Optionals and errors both describe a value that may not be produced.

Optionals and errors both describe a value that may not be produced.

They mean different things.

An optional means absence.

?usize

This says:

there may be a usize, or there may be no value

An error union means failure.

error{Invalid}!usize

This says:

there may be a usize, or the operation may fail with Invalid

Use an optional when no value is a normal result.

Use an error when the operation could not be completed.

Searching a slice is a good optional case:

fn indexOfByte(buf: []const u8, target: u8) ?usize {
    for (buf, 0..) |b, i| {
        if (b == target) {
            return i;
        }
    }

    return null;
}

If the byte is not found, nothing went wrong. The answer is simply absent.

Opening a file is an error case:

const std = @import("std");

pub fn main() !void {
    const file = try std.fs.cwd().openFile("input.txt", .{});
    defer file.close();

    _ = file;
}

If the file cannot be opened, there is a reason. The path may not exist. Permission may be denied. The operation may exceed an OS limit.

That is not mere absence.
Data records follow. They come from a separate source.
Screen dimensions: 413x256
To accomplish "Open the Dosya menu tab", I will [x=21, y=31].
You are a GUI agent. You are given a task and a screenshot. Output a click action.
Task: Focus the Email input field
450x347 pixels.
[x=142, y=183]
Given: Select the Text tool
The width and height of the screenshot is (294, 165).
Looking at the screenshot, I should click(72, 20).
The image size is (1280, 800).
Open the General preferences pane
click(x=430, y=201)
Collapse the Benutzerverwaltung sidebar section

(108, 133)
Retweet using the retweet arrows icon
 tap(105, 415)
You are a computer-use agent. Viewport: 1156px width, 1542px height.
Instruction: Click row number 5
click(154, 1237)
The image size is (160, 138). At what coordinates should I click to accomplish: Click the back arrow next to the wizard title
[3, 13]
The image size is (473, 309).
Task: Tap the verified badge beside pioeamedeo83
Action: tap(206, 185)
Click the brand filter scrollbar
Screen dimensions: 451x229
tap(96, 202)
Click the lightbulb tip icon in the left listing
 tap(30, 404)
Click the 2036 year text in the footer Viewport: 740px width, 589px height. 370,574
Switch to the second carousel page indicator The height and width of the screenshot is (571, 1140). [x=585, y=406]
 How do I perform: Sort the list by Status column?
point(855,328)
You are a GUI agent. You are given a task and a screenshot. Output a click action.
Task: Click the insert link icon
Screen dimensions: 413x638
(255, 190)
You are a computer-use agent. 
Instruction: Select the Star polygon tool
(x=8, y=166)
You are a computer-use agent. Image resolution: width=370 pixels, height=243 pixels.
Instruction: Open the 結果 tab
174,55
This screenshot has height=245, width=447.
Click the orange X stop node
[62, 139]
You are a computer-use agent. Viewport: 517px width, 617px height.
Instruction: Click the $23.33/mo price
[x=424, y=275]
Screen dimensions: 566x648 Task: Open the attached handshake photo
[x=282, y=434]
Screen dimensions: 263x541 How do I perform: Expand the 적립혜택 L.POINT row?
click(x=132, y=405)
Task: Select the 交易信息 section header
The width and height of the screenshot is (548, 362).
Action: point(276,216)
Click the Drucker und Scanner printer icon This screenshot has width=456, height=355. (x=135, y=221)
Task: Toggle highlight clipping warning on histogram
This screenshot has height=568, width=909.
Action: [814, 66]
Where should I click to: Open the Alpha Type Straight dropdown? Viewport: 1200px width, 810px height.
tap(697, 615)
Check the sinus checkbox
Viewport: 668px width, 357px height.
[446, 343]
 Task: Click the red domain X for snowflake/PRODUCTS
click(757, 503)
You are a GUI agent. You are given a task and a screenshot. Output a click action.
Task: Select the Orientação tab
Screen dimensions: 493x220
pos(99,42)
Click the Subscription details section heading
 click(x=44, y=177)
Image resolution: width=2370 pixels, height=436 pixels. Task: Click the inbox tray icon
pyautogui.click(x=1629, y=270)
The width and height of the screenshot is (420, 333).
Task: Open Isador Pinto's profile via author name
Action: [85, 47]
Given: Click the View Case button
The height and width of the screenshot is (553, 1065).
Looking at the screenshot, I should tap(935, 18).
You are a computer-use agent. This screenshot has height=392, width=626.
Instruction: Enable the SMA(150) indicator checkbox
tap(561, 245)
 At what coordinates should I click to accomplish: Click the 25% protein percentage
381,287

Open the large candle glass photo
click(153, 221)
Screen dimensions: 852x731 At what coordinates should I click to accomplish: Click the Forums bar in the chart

It is failure.

The distinction keeps programs honest.

A function returning ?T gives the caller one question:

if (value) |v| {
    // use v
} else {
    // no value
}

A function returning E!T gives the caller another question:

const v = operation() catch |err| {
    // handle err
};

When both are possible, the types can be combined.

fn findConfig(name: []const u8) !?[]const u8 {
    _ = name;

    // May fail while reading.
    // May also succeed and find nothing.
    return null;
}

The return type is:

!?[]const u8

Read it as:

the operation may fail; if it succeeds, it may return a slice or no slice

Use it like this:

const result = try findConfig("port");

if (result) |value| {
    std.debug.print("found: {s}\n", .{value});
} else {
    std.debug.print("not found\n", .{});
}

The try handles the error part.

The if handles the optional part.

These two checks should not be collapsed into one vague result. Zig gives each case its own type.

A bad design uses null for everything:

fn readFileMaybe(path: []const u8) ?[]u8 {
    _ = path;
    return null;
}

The caller cannot tell whether the file did not exist, permission was denied, memory ran out, or the file was empty.

A better design uses an error union:

fn readFile(path: []const u8) ![]u8 {
    _ = path;
    return error.NotImplemented;
}

Now failure is visible.

Optionals are for missing values.

Errors are for failed operations.

Exercise 9-14. Decide whether each function should return ?T or !T: search in an array, open a file, parse an integer, find a field in a struct-like table.

Exercise 9-15. Write a function findFirstLongWord that returns ?[]const u8.

Exercise 9-16. Write a function type for loading a config value from disk where reading may fail and the key may be absent.